## The problem:
Identify all lines below that hold "click" and collect them.

## Input data:
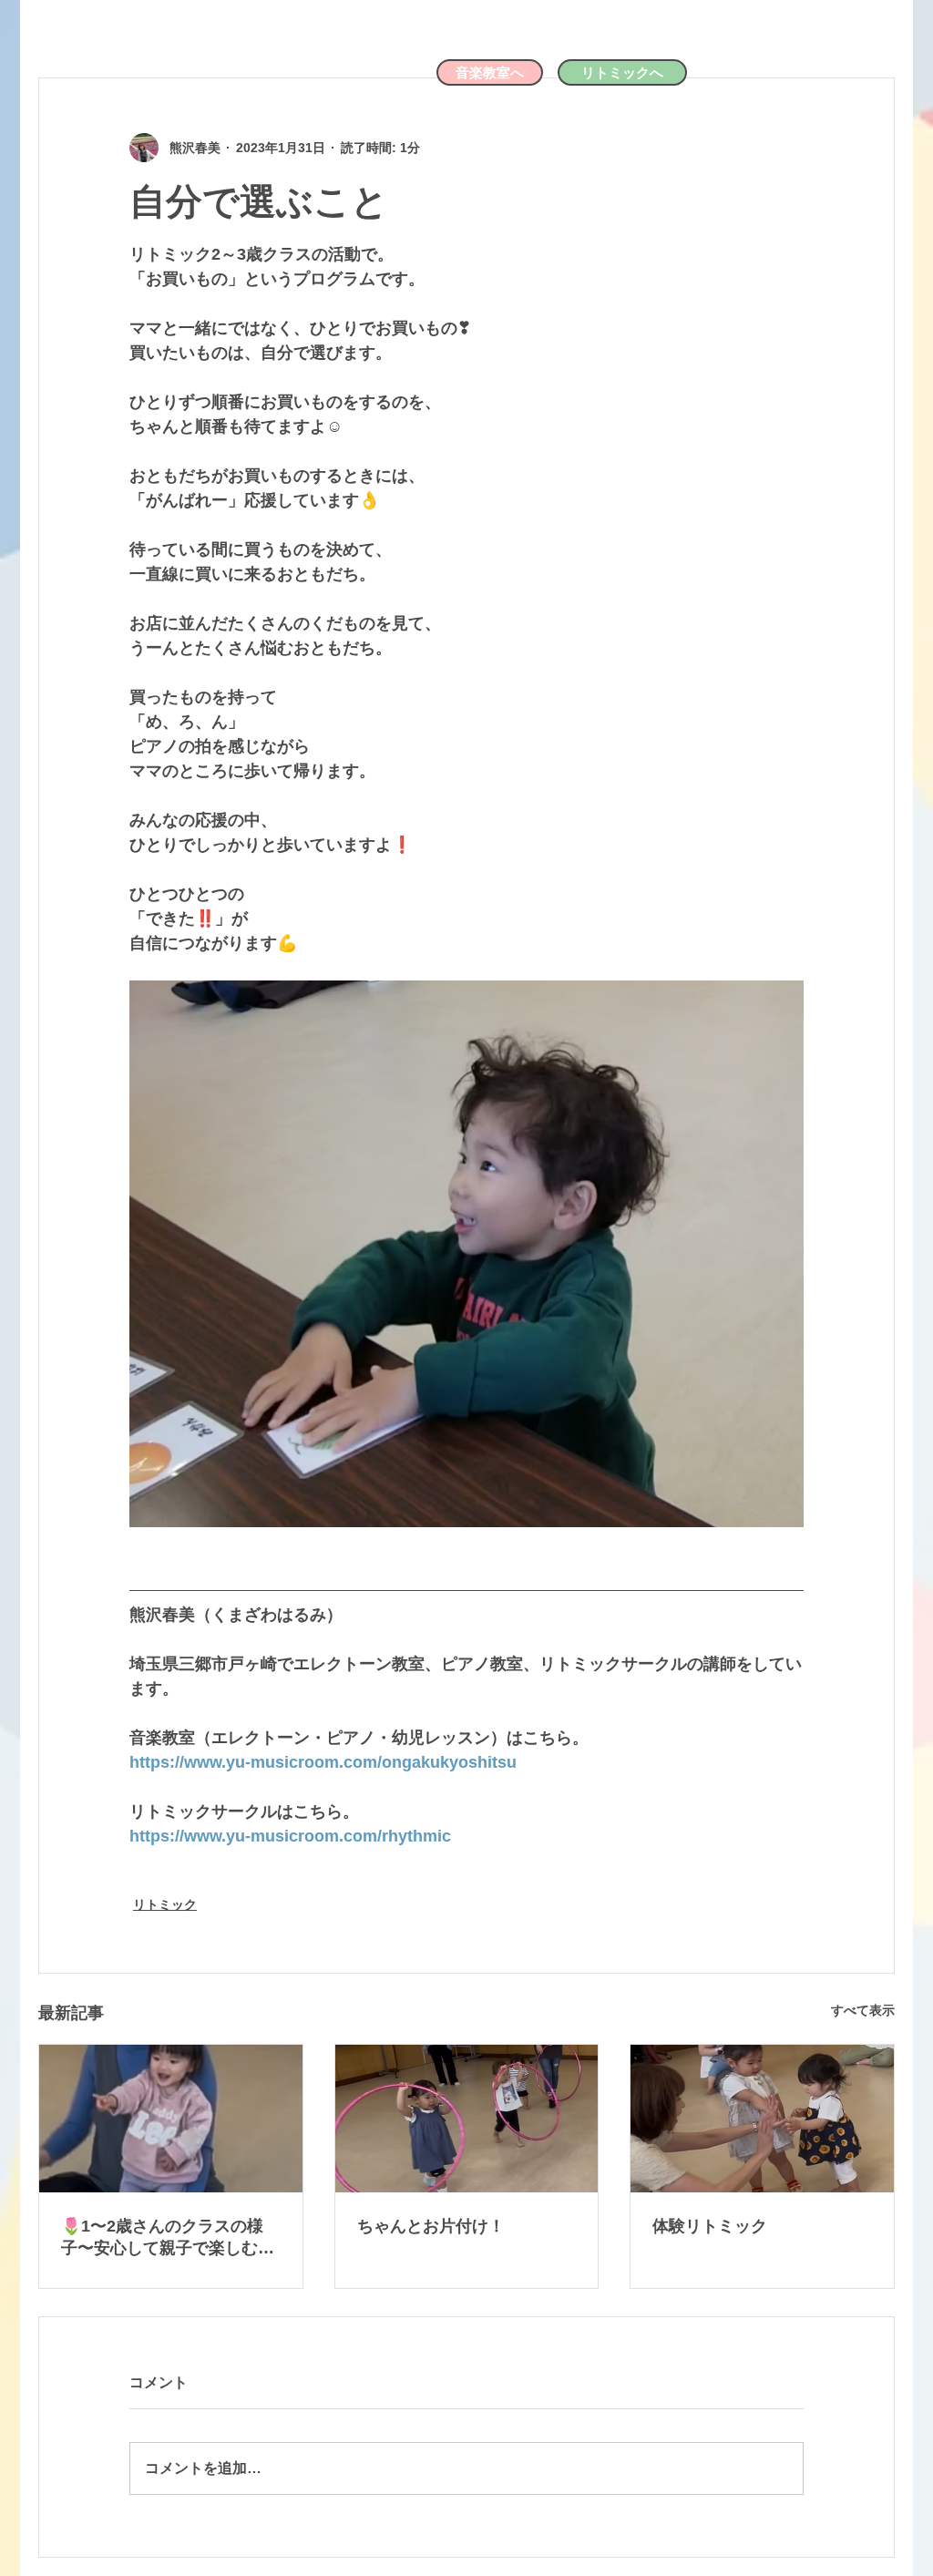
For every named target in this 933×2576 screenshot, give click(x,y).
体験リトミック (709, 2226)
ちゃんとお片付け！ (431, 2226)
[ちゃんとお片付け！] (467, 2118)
--
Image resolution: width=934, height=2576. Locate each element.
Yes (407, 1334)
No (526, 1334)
--
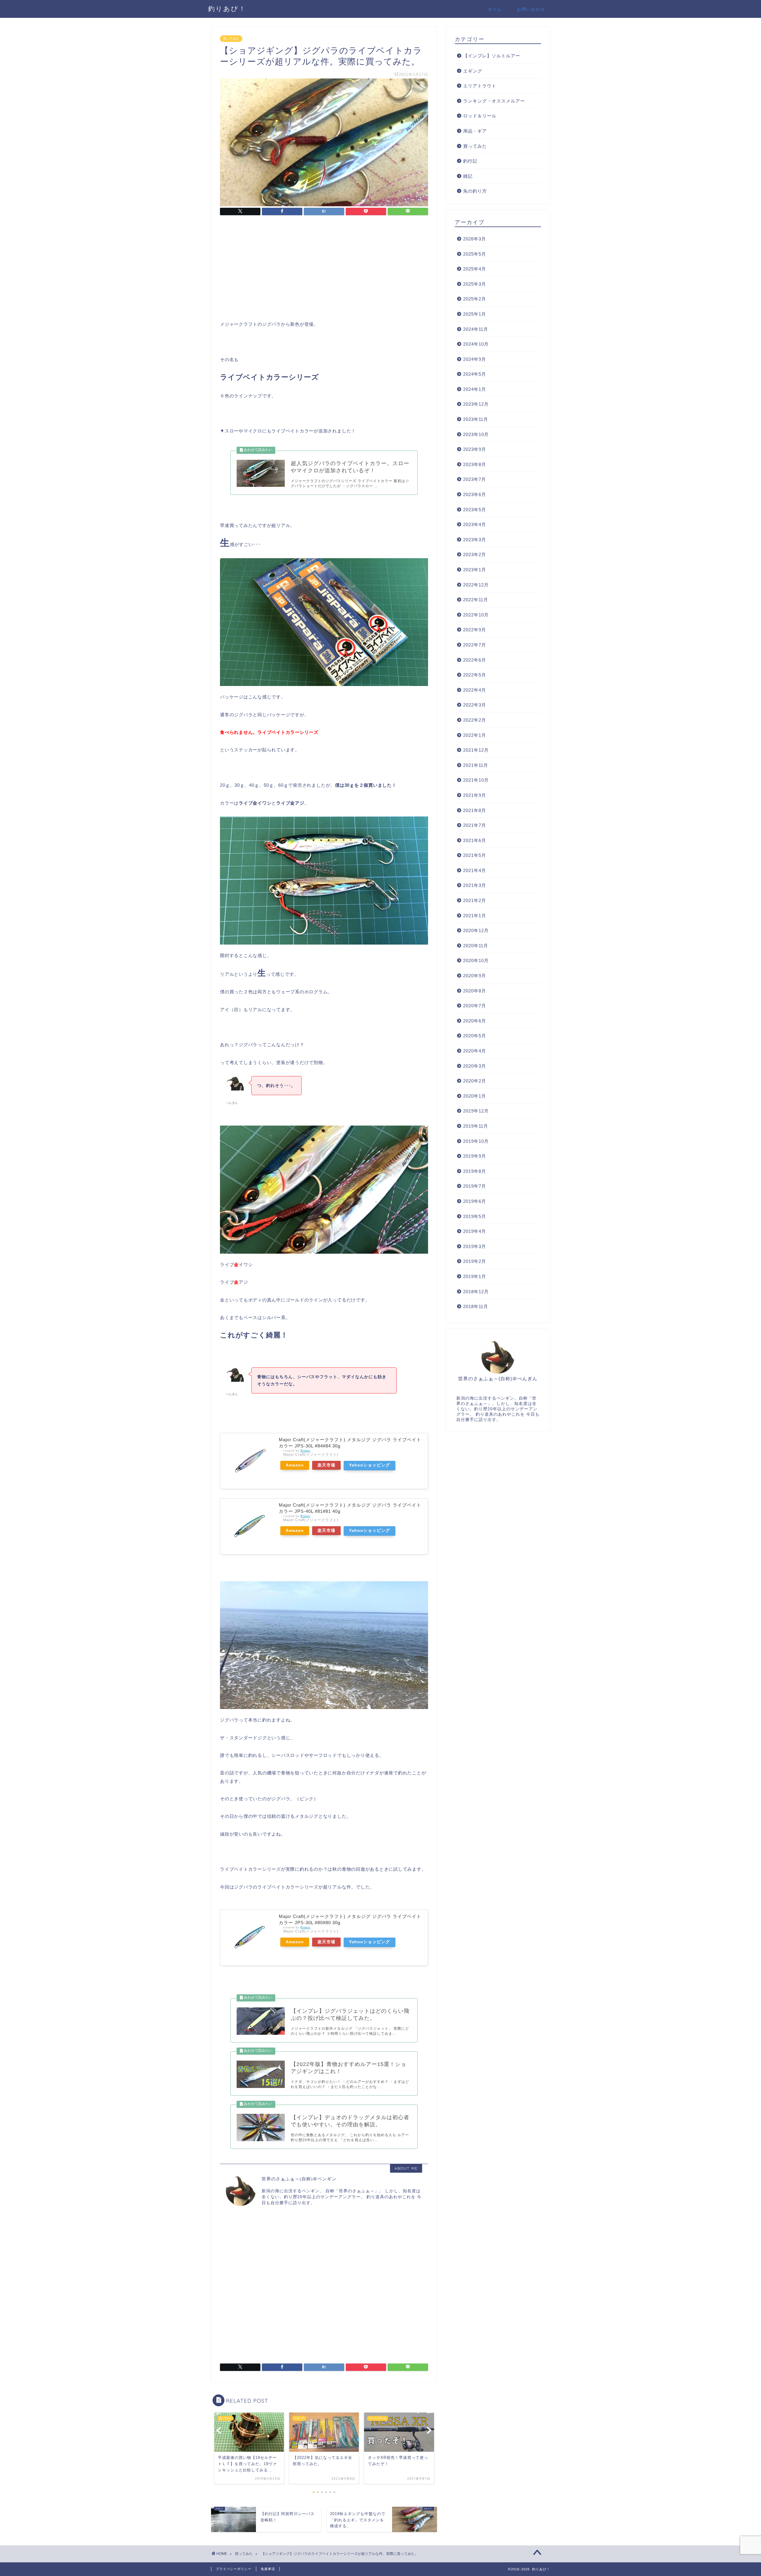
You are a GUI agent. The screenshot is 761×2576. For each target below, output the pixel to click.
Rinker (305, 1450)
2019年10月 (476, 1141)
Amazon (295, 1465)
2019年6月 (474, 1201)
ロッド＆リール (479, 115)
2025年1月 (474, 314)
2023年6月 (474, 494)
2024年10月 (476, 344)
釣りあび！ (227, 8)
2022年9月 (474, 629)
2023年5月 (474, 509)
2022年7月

## Written response:
For every named target in this 933×2576 screenshot, give click(x,y).
You are a GUI agent. The screenshot is 761×2576. For each target below, output the pixel to click.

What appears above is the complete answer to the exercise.